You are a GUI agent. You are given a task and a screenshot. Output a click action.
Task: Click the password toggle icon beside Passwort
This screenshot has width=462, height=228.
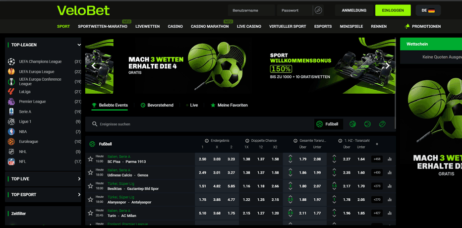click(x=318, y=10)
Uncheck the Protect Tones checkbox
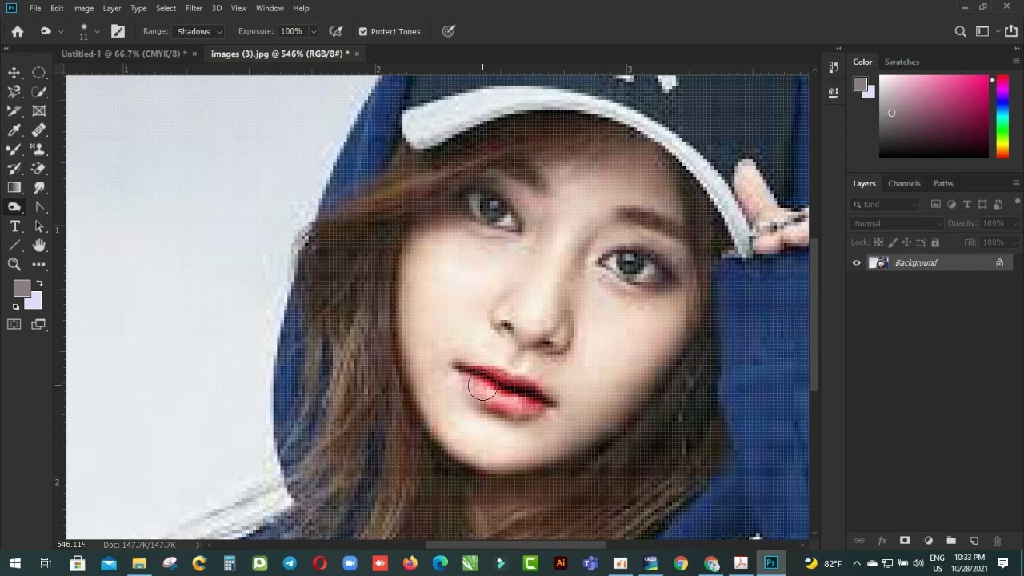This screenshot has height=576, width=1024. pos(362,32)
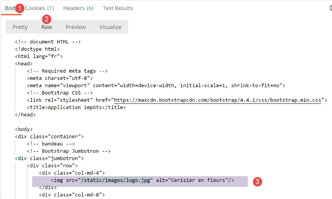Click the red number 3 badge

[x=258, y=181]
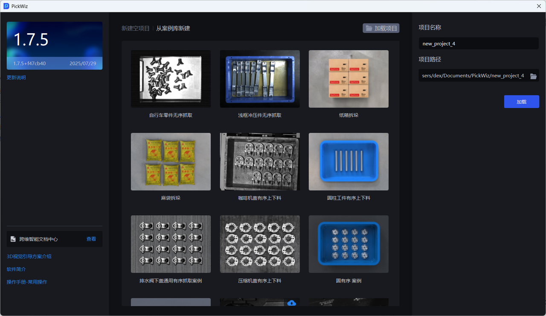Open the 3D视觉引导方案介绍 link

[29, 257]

---

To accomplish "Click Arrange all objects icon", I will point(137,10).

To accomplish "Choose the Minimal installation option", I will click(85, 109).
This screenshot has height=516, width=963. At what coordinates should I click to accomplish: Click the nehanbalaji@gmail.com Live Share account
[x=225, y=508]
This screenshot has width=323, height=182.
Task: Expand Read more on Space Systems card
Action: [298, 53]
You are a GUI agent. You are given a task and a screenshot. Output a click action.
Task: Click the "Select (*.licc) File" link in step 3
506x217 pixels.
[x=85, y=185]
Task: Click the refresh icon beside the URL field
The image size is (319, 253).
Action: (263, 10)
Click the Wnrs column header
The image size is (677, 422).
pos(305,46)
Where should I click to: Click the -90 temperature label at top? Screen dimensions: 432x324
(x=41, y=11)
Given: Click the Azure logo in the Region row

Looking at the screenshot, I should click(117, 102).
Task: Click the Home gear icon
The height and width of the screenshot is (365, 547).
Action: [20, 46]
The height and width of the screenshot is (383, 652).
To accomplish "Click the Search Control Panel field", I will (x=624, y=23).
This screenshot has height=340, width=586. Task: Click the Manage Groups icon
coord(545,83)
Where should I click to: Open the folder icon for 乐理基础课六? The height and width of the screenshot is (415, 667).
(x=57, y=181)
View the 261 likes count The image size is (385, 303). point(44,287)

* TASK ITEM
Would you print, exactly as written, every line above from the one holding "The height and width of the screenshot is (383, 652)." through the one holding "View the 261", with both included and no other lines?

* RESPONSE TO THE EXERCISE
The height and width of the screenshot is (383, 652).
To accomplish "Click the Search Control Panel field", I will (x=624, y=23).
This screenshot has height=340, width=586. Task: Click the Manage Groups icon
coord(545,83)
Where should I click to: Open the folder icon for 乐理基础课六? The height and width of the screenshot is (415, 667).
(x=57, y=181)
View the 261 likes count The image size is (385, 303). point(44,287)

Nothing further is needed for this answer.